The Newbie’s Guide to Pick-Up Basketball in Brooklyn
7. Do the little things: Particularly if you’re not the second coming of Jesus Shuttlesworth. This means boxing out, hustling for loose balls, setting good screens, playing real defense, and never dogging it. People will notice that you’re a pain in the ass to play against and they’ll want you on their team next time.
8. Befriend the mayor of the court: The mayor of the court usually isn’t the best player there—he’s the one who talks the most. He’ll probably give you a disparaging nickname within five minutes of playing. (We also love when nicknames get whittled into further nicknames, for example, we once went from “Billy Bob” to “Bobby McGee” to just “Bobby.”) If he likes you, it’ll make it easier for you to get into games.
9. Watch your mouth if there are little kids around: Yeah, we know how eight-year-old Brooklyn kids talk every day, we hear it too, but that doesn’t mean you get to lose your shit after missing a gimme; don’t yell MOTHERFUCKER right beside the playground, you are not Bill Laimbeer.
10. Be a little tougher on tall Europeans who take smooth mid-ranger jumpers: Just cuz, fuck those guys. N.B. These players are most commonly found in Williamsburg.
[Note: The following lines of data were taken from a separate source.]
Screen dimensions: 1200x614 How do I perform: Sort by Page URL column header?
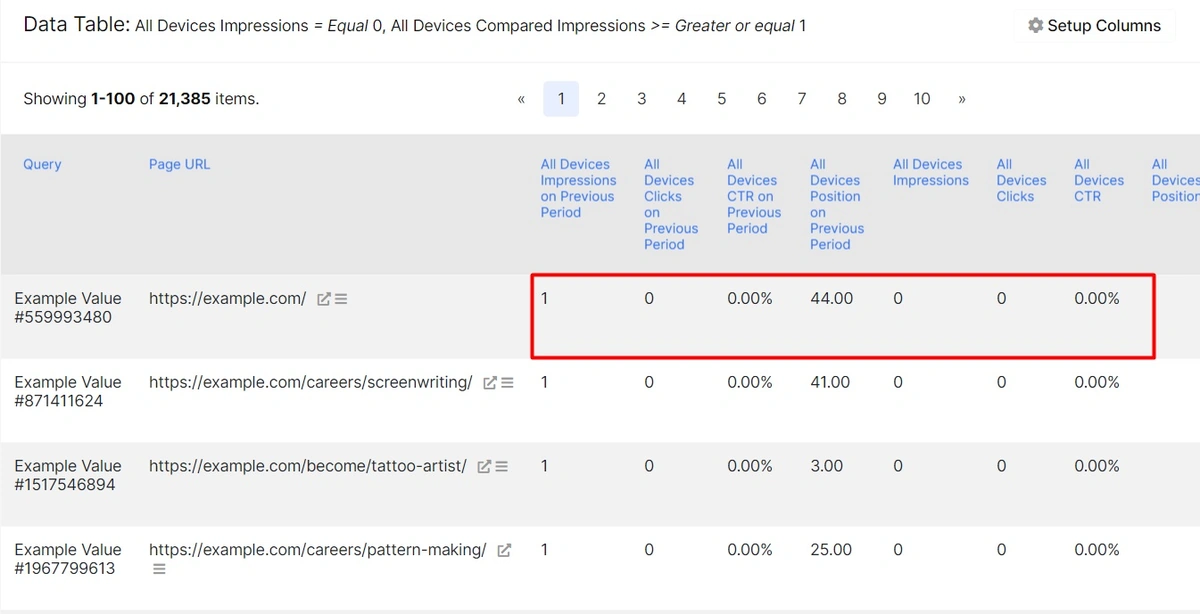point(179,164)
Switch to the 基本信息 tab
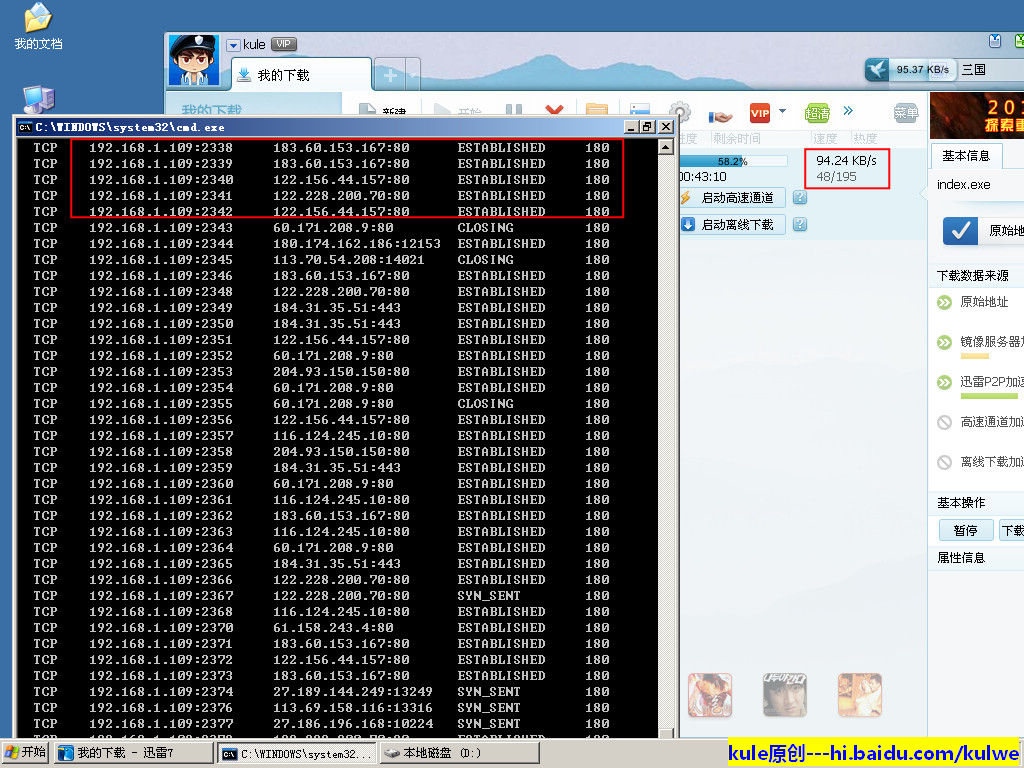Viewport: 1024px width, 768px height. coord(965,156)
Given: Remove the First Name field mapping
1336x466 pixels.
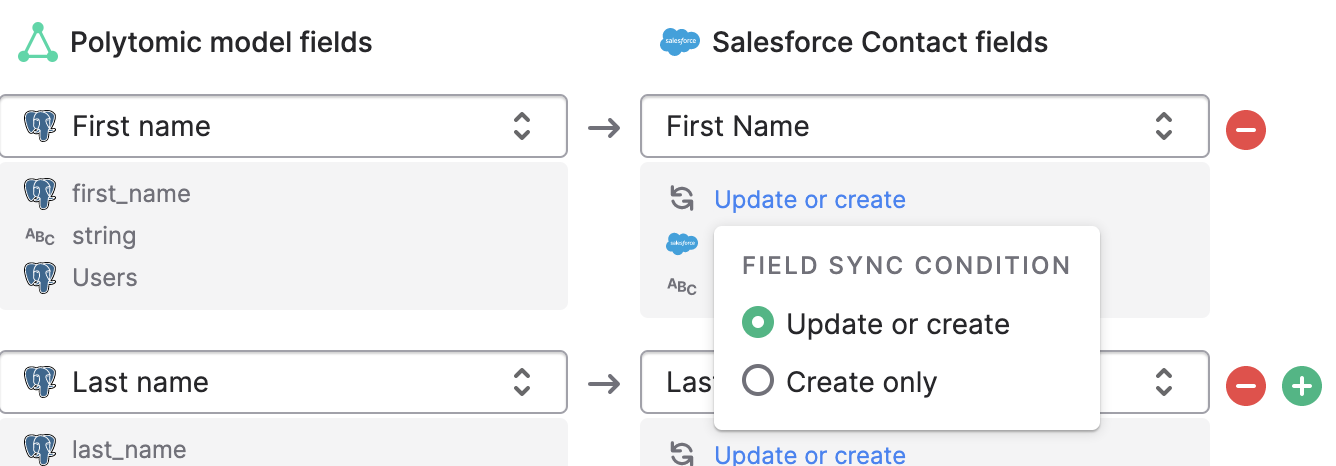Looking at the screenshot, I should [1246, 129].
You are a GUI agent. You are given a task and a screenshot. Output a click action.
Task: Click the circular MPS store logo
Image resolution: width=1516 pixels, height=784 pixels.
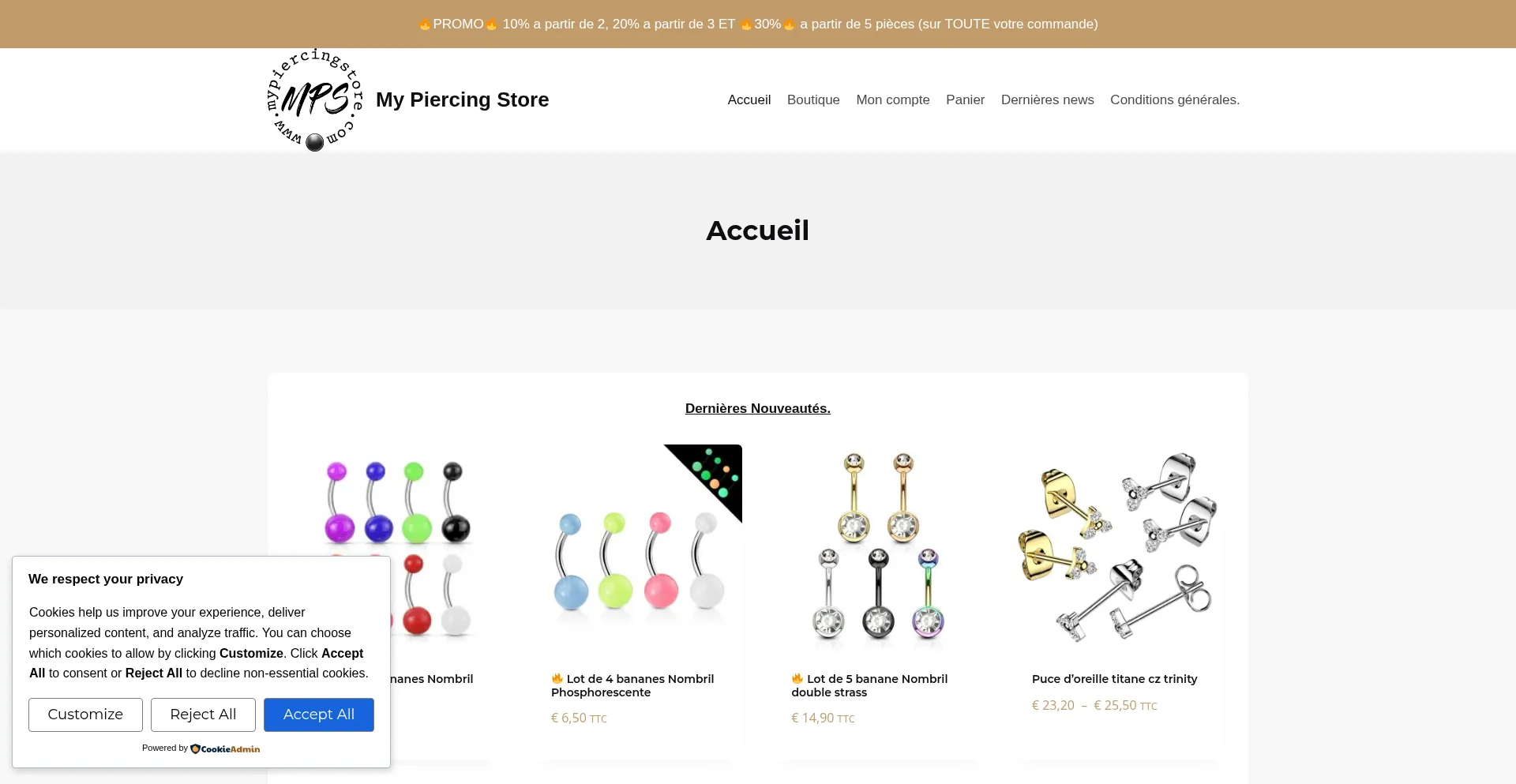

11. Play with people better than you: This is related to “always say yes to games” above. It’s the only way you’ll get better.
12. Be yourself: If you identify more with Hoosiers than He Got Game, it’d sound pretty silly for you to be saying things like, “Yo, gimme the rock!” wouldn’t it?
13. Easy on the gear: Save the full Nets uniform plus tear-aways for the intimacy of your couch.